Note
This is a very early draft, and could be changed in future, and might not be implemented.
Background
This is the redesign of the long-rejected proposal into a plugin.
Motivation
Currently animation system in babylon.js is very flexible, but not yet optimized for simple animation, like the GLTF ones.
GLTF animations are the main source of animation running in babylon.js, and gltf defines a much simplier animation model.
Sometimes a gltf model can contains more than 10k animation channels/samplers, and millions of keyframes, which can hit the limit of heap memory and CPU performance.
So users could be given the choice to tradeoff flexibility over performance, both for CPU and memory.
Goals
- Compact, animations should be stored in binary format whenever possible, not only keyframes, but also samplers and runtime data.
- WASM-first, main compute should be in wasm, and SIMD accelerated whenever possible.
- One call per frame, all animation sampling should be done at one js-wasm call, no more.
- Use js objects only if required, everything possible to go into the wasm heap should be there.

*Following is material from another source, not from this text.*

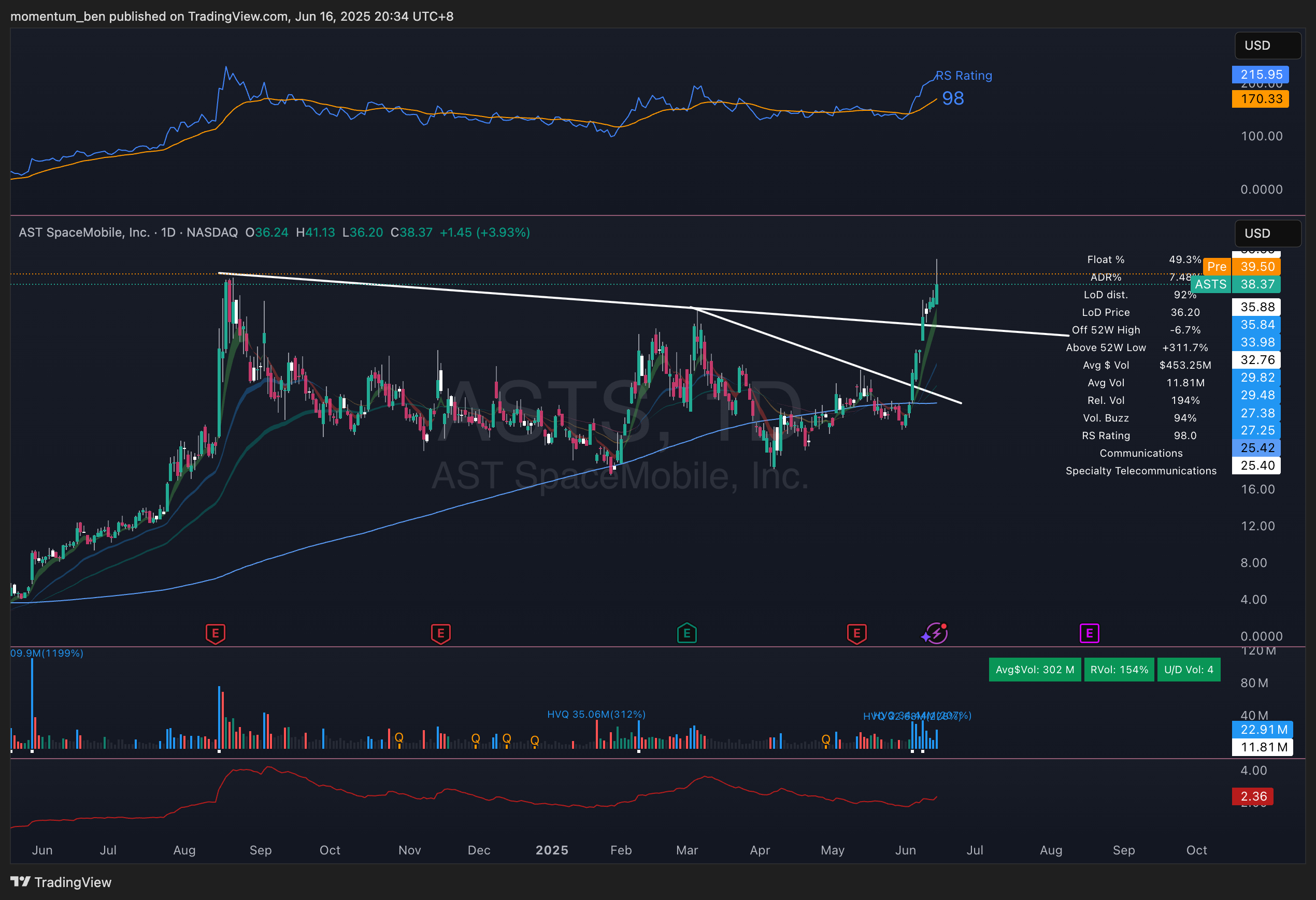Click the orange Q marker in late October

[398, 737]
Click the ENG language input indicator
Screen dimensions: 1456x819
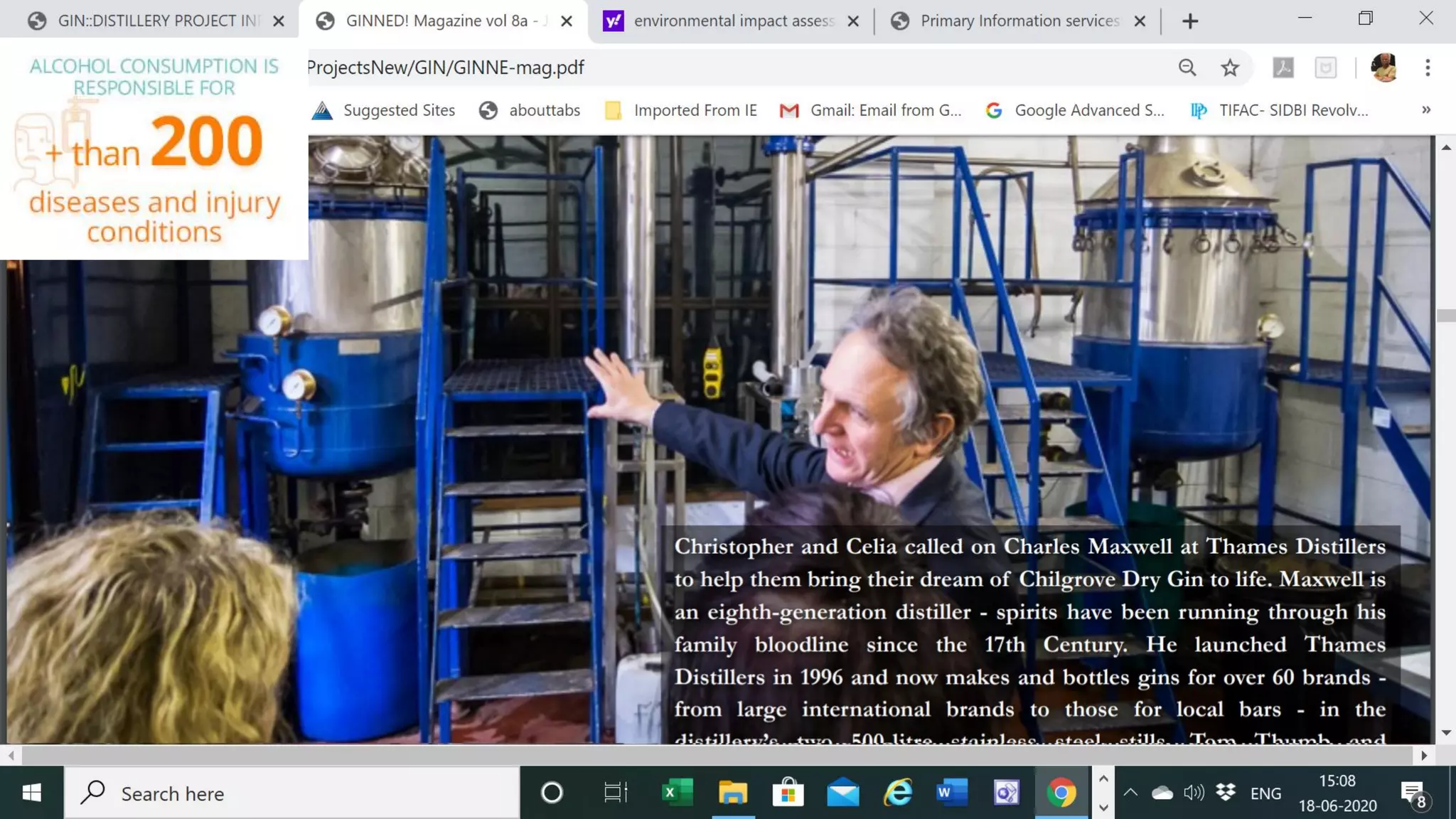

- GLTF-compatible, it should support the animations decleared in core GLTF 2.0 spec, while KHR_animation_pointer kept for future.
- Babylon.js-compatible, it can be run like an AnimationGroup in babylon.js (if advanced features not used).
- Optional, user can choose to patch babylon.js to make it enabled by default, like gltf loader, serialization, but only after explicitly called by user.
- Minimal runtime, the js runtime should be minimal (no emscripten), and the wasm ABI (and mem layout) should be stable. Also, if the wasm binary can be reduced to less than 4k, it can be created synchronously on chrome (the size limit have been increased a few versions ago, but it can not be assumed that all users have latest modern browsers).
- To reduce it to less than 4k, libc’s math functions (
acosf,sinf) can not be used, either a polynomial approximation being used, or entirely dropsslerpand fully go toonlerp, both costs precision.
- To reduce it to less than 4k, libc’s math functions (
- Self-contained, no external runtime dependency except for babylon.js
- Immutable, the animation system is immutable after constructed.
- Zero heap growth after animation after constructed.
- Serializable, wasm heap can be serialized to base64 and loaded from, or optional raw data if user need to process the serialized data later.
Non-goals
It is not a goal to:
- Replace the current animation system of babylon.js.
- Compatible with the animation curve editor.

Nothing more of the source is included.